“Let there be Hydrogen!” said the nano catalyst

In year 2004 June, British Petroleum provided an intriguing statistics on global oil reserves estimated in the company’s yearly review. According to the data at hand, company projects that the world’s oil reserve is just enough to last the world 53.3 years at the current production rates. It’s of no doubt that energy is one of the major challenges that mankind will face in next few decades to come. Not only our main source of energy; petroleum, is depleting and its energy producing reaction; combustion, generates carbon dioxide and carbon monoxide (incomplete combustion) usually with toxic gases like NOxs and SO2. These gases are commonly associated for air pollution and greenhouse effect.

Opportunities and Challenges

Over the years Hydrogen energy is given the utmost attention as the prospective fuel source of the future. This is not only because Hydrogen has highest energy density by weight (141.80 MJ/Kg compared to 44.80 MJ/Kg in diesel) among the available fuels but also its combustion generates only water as by product. But the problem is almost all of the world hydrogen production is coming as byproducts of hydrocarbon purification. Hence, an alternative method to produce Hydrogen is of paramount importance if we are to fulfil tomorrow’s energy demand.

Fortunately, the largest reserve of Hydrogen is not in short supply in the world. It is water; life-giving combination of two Hydrogen atoms covalently bonded in to a central Oxygen atom. If we can somehow split the bonds we can get a Hydrogen gas molecule from each water molecule. However, it turns out that splitting of the water molecule would require more energy than the energy we can produce by burning Hydrogen that was made. This means, energetically at least, it is a losing game. However, if we can use free source of energy available to us to drive this water splitting reaction, the table would turn. This is exactly what scientists are trying to achieve by a technique called photocatalytic water splitting.
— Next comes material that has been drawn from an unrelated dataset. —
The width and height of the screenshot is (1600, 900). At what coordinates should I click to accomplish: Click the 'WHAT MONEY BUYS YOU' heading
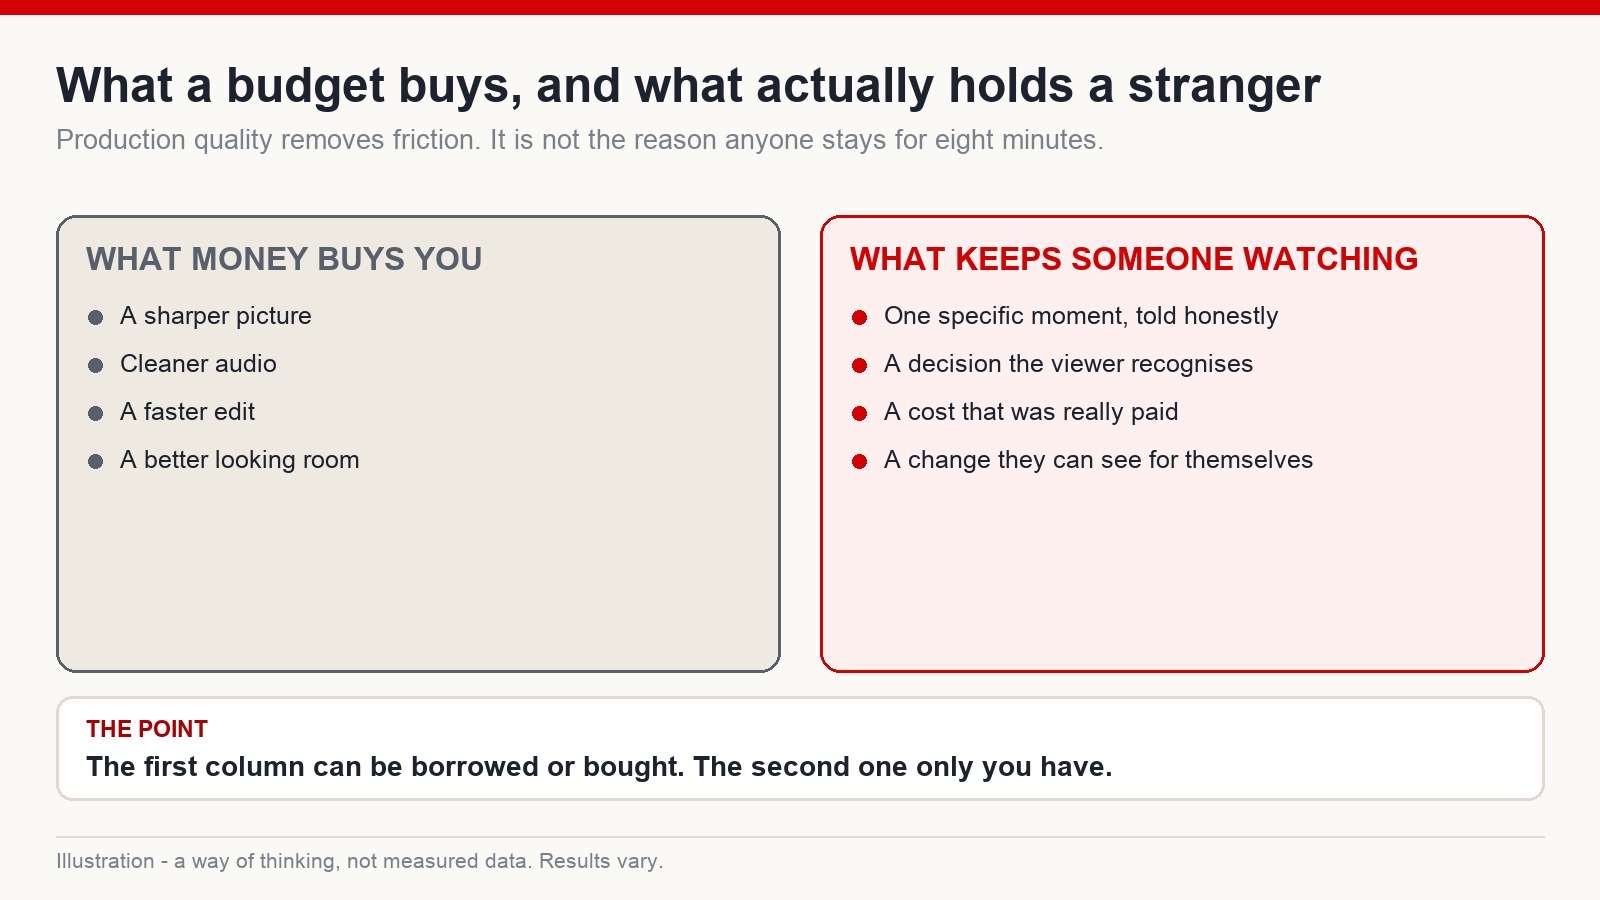pyautogui.click(x=284, y=259)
conventional photocatalytic hydrogen production method

In photocatalytic water splitting, special type of nanoparticles called photocatalysts absorb light energy to produce an electron and a hole in its structure. These species migrate in to the surface of the water splitting catalyst and attack water molecules and split the chemical bond. Among other techniques, photocatalytic water splitting has emerged as the most practical and less complicated methodology. Hydrogen generation with photocatalytic nanoparticles however, was mainly limited to catalysts such as doped TiO2. However, conventional water splitting catalysts only can absorb light in the UV wavelengths and also the energies of the hole species produced didn’t have enough oxidation power to drive the hydrogen generation reaction. This has significantly affected the efficiency of these products to be used as the practical methods of making hydrogen from water.

Game changing catalyst

A team at MIT, led by famous chemist Daniel Nocera, invented a superb water splitting catalyst that made the grim prospects of practical hydrogen generation whole lot brighter again. The material team has invented is mostly composed of pure silicone; the material most solar cells are made of. It also contains cobalt, nickel, zinc and molybdenum which are abundantly found in the earth.
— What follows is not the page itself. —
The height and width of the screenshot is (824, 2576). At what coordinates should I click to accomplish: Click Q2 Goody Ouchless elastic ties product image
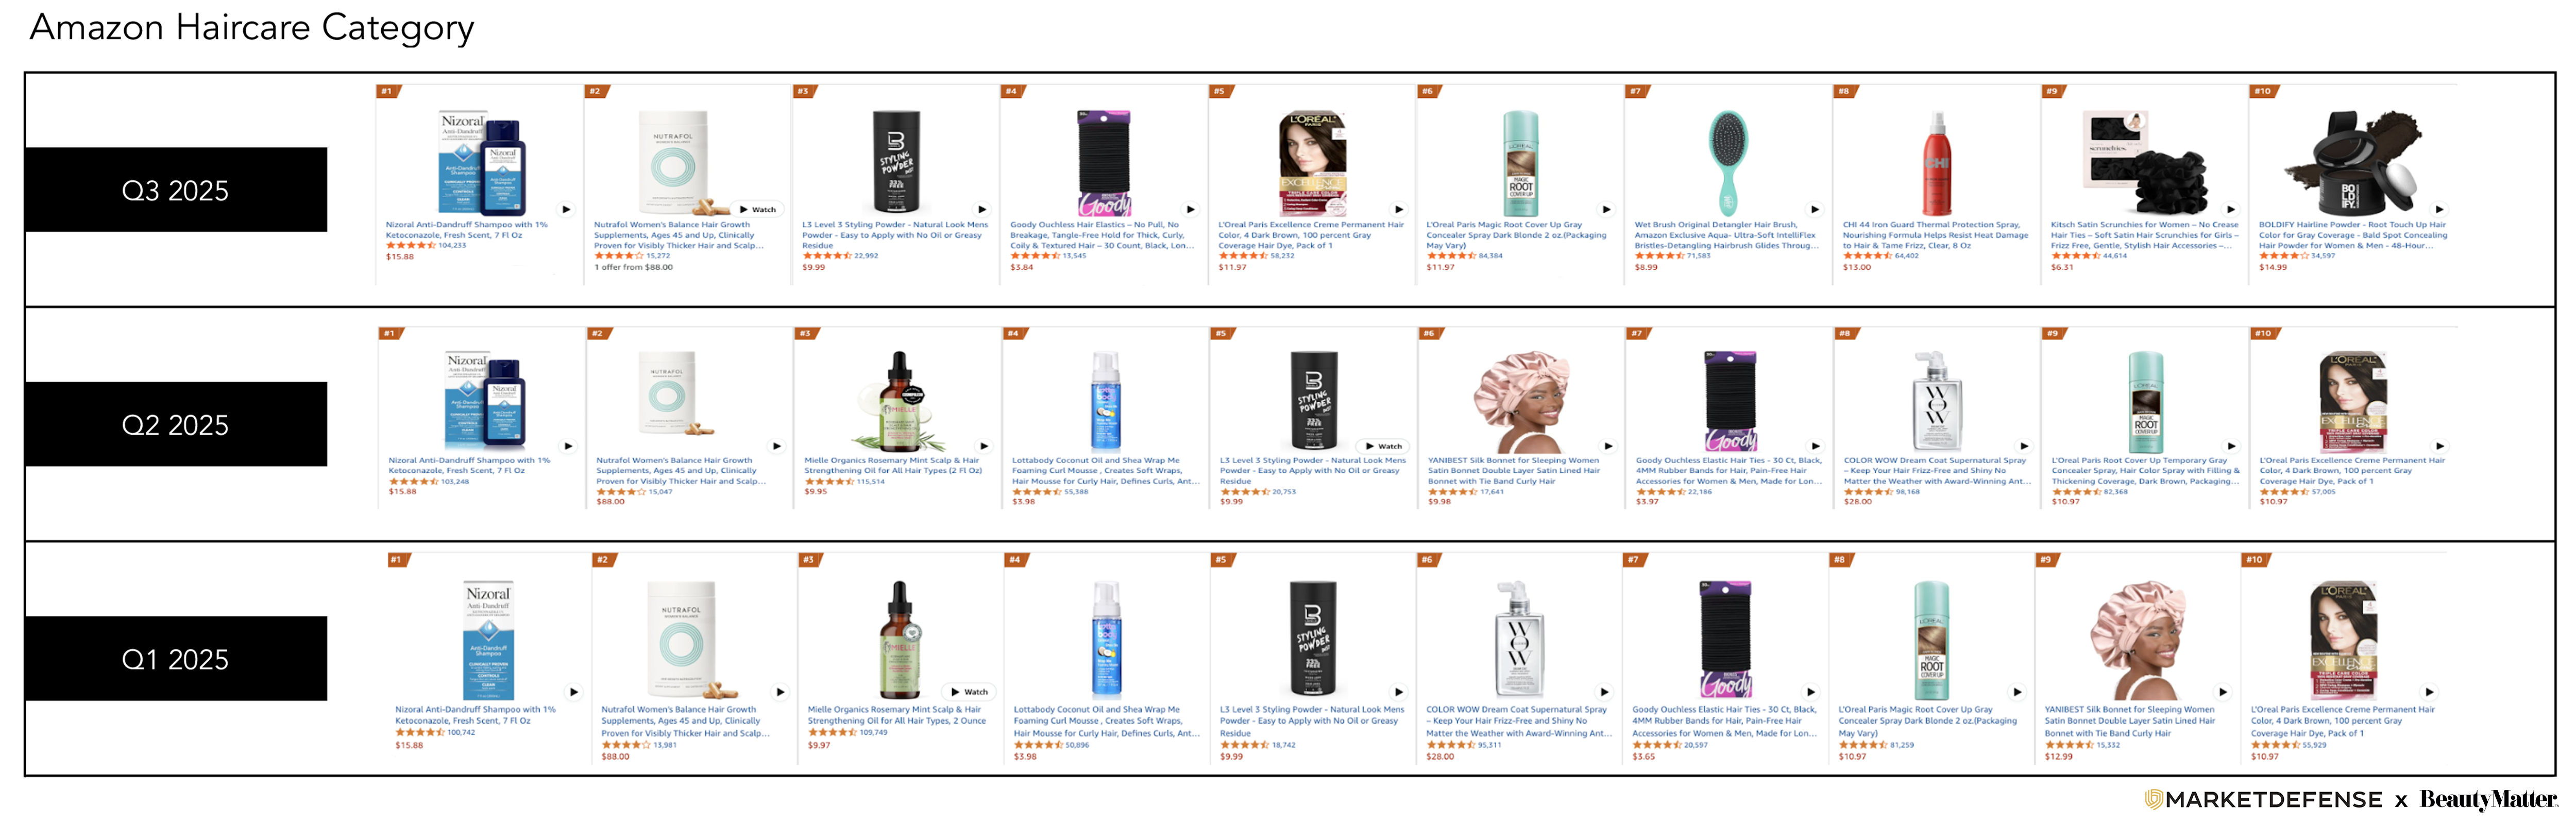pyautogui.click(x=1730, y=400)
One side of the silicone sheet is coated with nano sized cobalt based catalyst which drives the oxygen generating reaction of the cell. The other side is coated with a layer of an alloy made from nickel-molybdenum-zinc which drives the all-important hydrogen generating reaction.
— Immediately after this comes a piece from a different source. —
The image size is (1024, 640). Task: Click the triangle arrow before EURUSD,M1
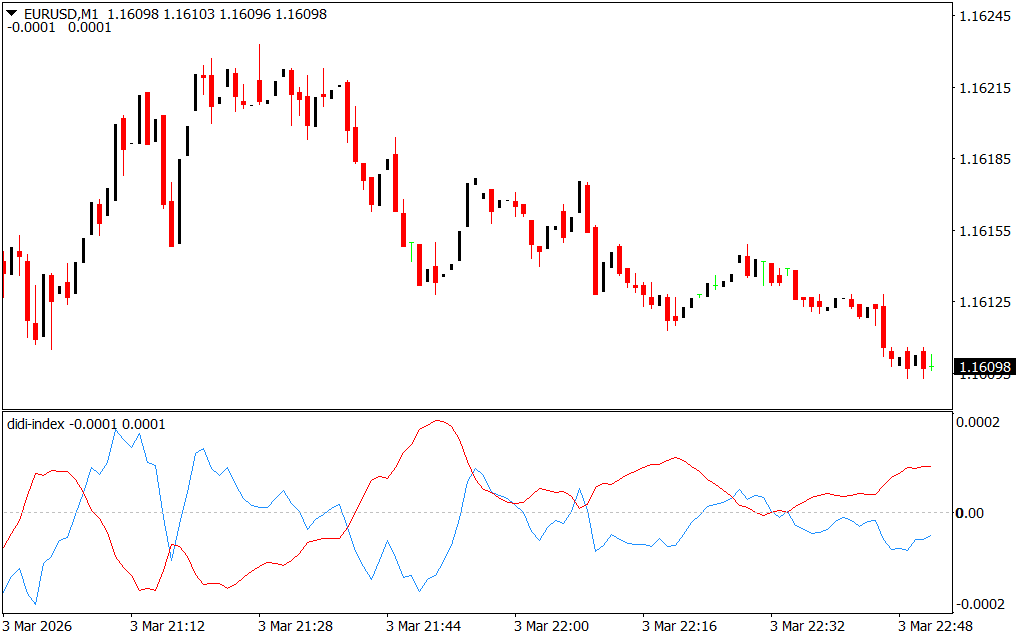coord(12,14)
The team calls the invention, “artificial leaf” meaning that as natural leaves absorb energy from the sun and water from the environment to produce sugars, artificial leaf also takes energy and the water from the environment to produce energy form that we are very fond of; Hydrogen.

The water splitting catalyst can be viewed as a silicone solar cell with different catalytic materials bonded on to the two sides of the sheet. It does not require any wiring or any control circuits to operate. Unlike conventional solar cell that converts solar energy to electrical energy, artificial leaf converts solar energy directly to the chemical energy that get stored in the Hydrogen gas. We can use Hydrogen gas to run internal combustion engines to run our cars or to generate electricity with a hydrogen fuel cell. The cell is so advance in terms of efficiency that when exposed to sunlight, oxygen and hydrogen bubbles from two sides of the catalysts are formed almost instantly. The team usually keep the two sides separated through a physical barrier and collect each of the gasses to store them separately to use them later.

Improved photocatalytic hydrogen production method with silicone

The team has started a company called Sun Catalytix, which specialized in photocatalytic water splitting technologies using sunlight for futuristic applications such as home hydrogen production.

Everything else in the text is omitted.